Подтверждая ее слова, государь снова пронесся мимо с одним обутым валенком и свистящей от скорости короной.
— Черт-те какой десяток лет человеку, а летает, как сопли за пацаном. — недовольно сказал шут. Он съел только полкиселя и чуть-чуть откусил от груши.
— Видимо, идея какая-то обуяла. — предположил кто-то из бояр. — Безотлагательное что-нибудь в ум пришло. Может, не дай Бог, реформа опять какая.
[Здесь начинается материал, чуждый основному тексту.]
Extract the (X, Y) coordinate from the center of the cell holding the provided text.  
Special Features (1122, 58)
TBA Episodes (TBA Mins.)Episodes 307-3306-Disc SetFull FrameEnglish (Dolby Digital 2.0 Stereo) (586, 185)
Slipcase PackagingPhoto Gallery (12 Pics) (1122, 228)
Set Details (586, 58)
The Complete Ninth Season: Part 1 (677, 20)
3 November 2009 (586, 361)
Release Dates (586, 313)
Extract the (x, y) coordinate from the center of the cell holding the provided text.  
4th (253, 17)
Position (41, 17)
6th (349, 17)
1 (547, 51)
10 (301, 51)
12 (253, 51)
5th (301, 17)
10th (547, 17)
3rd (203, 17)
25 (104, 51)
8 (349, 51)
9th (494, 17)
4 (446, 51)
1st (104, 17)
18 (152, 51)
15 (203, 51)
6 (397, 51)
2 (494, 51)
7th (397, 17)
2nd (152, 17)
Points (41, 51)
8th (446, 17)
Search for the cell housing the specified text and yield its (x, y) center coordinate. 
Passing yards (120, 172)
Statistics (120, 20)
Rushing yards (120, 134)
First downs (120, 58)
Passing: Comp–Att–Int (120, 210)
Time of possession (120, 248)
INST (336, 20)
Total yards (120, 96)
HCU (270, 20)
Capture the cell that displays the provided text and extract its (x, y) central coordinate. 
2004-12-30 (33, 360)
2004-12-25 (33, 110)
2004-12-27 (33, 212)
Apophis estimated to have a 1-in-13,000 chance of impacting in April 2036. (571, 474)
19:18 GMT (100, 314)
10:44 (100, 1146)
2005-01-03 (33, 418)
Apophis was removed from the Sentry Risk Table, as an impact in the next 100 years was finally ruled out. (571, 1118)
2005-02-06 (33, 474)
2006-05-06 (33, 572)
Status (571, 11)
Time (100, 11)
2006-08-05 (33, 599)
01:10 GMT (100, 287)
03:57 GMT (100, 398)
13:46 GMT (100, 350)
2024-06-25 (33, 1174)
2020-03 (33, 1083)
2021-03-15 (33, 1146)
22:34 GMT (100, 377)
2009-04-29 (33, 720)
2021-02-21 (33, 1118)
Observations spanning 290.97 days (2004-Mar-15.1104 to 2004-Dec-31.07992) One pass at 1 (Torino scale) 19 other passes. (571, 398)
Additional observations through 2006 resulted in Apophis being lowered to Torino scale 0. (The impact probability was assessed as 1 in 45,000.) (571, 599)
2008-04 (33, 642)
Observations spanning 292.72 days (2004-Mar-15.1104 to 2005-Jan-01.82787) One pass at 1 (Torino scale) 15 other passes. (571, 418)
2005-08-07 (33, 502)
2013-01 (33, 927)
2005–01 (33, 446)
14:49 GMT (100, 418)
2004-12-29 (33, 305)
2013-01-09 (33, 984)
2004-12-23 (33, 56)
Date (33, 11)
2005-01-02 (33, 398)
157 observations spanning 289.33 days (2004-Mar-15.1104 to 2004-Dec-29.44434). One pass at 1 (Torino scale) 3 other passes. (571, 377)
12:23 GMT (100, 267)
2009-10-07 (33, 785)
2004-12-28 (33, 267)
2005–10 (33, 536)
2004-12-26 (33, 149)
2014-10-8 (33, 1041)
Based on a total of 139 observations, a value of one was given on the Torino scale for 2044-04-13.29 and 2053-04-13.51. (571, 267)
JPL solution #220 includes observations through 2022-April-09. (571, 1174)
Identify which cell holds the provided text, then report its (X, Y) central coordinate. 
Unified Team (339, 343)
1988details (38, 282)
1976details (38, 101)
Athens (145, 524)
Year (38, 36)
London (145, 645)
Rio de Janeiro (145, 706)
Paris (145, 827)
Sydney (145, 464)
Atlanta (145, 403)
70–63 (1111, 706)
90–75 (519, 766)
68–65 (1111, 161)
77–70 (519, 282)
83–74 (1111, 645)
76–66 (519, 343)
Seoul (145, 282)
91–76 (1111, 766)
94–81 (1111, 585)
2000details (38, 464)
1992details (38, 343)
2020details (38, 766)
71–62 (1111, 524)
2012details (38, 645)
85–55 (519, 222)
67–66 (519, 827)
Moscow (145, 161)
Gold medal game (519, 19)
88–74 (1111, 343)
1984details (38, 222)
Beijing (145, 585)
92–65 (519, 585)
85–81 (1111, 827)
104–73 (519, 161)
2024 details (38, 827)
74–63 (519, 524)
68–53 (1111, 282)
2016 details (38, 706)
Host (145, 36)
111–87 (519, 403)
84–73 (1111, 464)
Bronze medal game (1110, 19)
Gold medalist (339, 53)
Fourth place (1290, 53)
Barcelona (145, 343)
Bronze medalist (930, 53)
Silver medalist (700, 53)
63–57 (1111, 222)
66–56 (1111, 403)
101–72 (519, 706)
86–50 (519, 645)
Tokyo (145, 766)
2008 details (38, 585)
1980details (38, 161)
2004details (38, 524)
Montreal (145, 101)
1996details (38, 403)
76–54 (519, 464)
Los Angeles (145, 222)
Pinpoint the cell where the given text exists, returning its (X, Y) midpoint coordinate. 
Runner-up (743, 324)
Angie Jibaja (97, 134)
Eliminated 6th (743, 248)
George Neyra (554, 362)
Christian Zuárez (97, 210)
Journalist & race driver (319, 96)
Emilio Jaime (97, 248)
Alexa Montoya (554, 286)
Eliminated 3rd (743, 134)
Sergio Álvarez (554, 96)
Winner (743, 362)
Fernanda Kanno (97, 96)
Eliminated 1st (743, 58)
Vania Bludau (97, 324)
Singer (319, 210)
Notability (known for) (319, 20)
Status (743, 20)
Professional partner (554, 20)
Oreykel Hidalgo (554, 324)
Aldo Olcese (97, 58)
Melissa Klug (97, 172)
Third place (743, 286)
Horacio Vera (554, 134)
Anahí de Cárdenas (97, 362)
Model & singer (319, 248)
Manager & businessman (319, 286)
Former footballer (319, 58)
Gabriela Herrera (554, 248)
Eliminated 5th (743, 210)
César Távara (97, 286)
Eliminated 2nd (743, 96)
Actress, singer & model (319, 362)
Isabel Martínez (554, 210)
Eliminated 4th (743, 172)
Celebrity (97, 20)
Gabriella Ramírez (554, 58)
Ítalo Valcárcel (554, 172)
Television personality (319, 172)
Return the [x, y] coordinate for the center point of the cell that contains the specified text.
При слове "реформа" все, включая шута, поежились. Слово "реформа" сразу освежало в памяти такие события, давние и недавние, рядом с которыми вселенский потоп не выглядел бы вообще никак. Достаточно было только вспомнить позапрошлый год, когда государь с присущей ему неумолимой добротой снизил пенсионный возраст до тридцати лет. И до десяти лет повысил срок, даваемый незаконно работающему пенсионеру. Экономика рухнула и лежала в пыли до тех пор, пока со своей дальней пасеки не доковылял архимандрит и не сообщил конфиденциально государю, что Господь в его, архимандрита, лице устно советует одуматься и на хрен все отменить. И, пряча взгляд, предъявил царю "вельми слезоточивую", как он выразился, икону. Царь припал, раскаялся и тотчас же все исправил. И полгода был тих. А в день своего рождения так набряк спиртными напитками, что снова не удержался. Держа писца за седеющие на глазах патлы, надиктовал и заверил своей печатью такое, что наутро обомлел сам. И тут же, бегая и крича, все отменил. Но государственная машина успела четко сработать. И угрюмые стражники молча таскали на площадь охапки сучьев. А привязанный к столбу голландский посол молча, ввиду наличия во рту кляпа, наблюдал, как палач наполняет керосином клизму. Которую дрожащий от ужаса лекарь дрожащими же руками тянул прямо к послову заду. А хмурый пушкарь, невесело косясь на зевак, пристраивал к пословой спине малый бочонок с порохом. А его, посла, личный секретарь и по совместительству оберфейерверкер, плача и извиняясь, накручивал на пословы кудри петарды. Государь поспел уже в тот момент, когда начался обратный отсчет и экзекуторы удалились в укрытие. Затоптав пороховой шнур, царь лично развязал и разминировал многострадальца. И две недели подряд каждый день приходил извиняться. Всякий раз с новым орденом и плошкой икры. А также с пирогом от царицы и вышивкой от царевны. И никто не мог понять, что же такое случилось. Пока сам государь в приступе стыда не сообщил на исповеди архимандриту, что из-за излишнего потребления сделался столь нетрезв и мысленно дерзок, что своею царскою волей и реактивным образом решил вознести посла к Господу. Не по злобе, а, наоборот, за заслуги. Его величество получил крепкое церковное наказание, а архимандрит стоически крепился до самой ночи и разболтал секрет лишь во сне.